La seule chose qui la conforte aujourd’hui, c’est de constater qu’elle est très loin d’être seule à se mobiliser. Que ce soient les hommes ou même les organismes religieux, tous se serrent les coudes aux quatre coins de la planète.

«Partout dans le monde, partout au pays, des gens s’élèvent pour offrir leur aide. On continue de faire attention aux unes et aux autres comme on l’a fait avant Roe contre Wade et évidemment, on continuera de le faire», ajoute-t-elle confiante.

Dans la clinique où elle œuvre, il y a déjà près de deux mois d’attentes pour obtenir un rendez-vous pour un avortement, explique-t-elle. Elle s’inquiète déjà de voir la demande exploser dans les prochains jours.

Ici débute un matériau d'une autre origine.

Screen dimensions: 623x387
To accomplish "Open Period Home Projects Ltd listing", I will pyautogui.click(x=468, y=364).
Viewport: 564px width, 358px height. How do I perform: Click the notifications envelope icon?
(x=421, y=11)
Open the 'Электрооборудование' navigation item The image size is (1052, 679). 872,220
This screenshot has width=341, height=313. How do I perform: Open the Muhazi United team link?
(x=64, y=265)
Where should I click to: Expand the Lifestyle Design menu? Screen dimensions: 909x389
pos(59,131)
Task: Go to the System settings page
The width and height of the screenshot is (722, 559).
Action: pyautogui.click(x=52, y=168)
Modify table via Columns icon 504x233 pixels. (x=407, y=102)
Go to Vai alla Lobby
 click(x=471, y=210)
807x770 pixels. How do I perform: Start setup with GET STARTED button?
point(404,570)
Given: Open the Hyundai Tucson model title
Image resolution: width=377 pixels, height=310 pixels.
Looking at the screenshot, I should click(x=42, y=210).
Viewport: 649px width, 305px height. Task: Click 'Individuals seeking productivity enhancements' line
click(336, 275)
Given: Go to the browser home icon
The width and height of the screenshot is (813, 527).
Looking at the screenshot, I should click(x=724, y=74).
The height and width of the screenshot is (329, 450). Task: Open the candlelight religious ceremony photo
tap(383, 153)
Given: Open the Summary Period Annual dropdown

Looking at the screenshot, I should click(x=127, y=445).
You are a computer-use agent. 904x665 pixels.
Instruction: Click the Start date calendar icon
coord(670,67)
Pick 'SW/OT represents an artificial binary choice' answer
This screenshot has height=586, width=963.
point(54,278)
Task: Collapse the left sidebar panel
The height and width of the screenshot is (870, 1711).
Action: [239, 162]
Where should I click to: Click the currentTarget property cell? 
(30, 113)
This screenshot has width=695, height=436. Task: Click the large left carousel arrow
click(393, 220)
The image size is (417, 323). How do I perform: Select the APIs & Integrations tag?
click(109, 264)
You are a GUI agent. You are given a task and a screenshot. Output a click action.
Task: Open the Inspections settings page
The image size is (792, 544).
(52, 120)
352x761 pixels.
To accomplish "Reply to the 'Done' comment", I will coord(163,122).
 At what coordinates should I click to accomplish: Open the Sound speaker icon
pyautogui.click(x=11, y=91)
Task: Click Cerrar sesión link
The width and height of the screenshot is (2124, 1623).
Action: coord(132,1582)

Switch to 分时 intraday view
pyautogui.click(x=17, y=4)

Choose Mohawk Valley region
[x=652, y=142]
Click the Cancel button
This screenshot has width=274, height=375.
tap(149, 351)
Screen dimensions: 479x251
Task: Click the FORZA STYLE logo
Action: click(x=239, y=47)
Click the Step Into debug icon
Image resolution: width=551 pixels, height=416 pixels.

«Toutes les opportunités que j’aurais pour aider le monde, légalement ou non, je les saisirais. Si je dois envoyer des cartes de vœux avec des pilules contraceptives, ça va me faire plaisir de le faire. Si je dois faire traverser la frontière de certains États à des femmes, je le ferais», lance Mme Garon.

Photo Clara Loiseau
Photo Clara Loiseau

Combat idéologique

Alors que la manifestation pro-choix se déroulait pacifiquement, de jeunes militants antiavortement sont revenus, hier en fin d’après-midi, célébrer leur «victoire», sous le regard attentif des policiers de la capitale.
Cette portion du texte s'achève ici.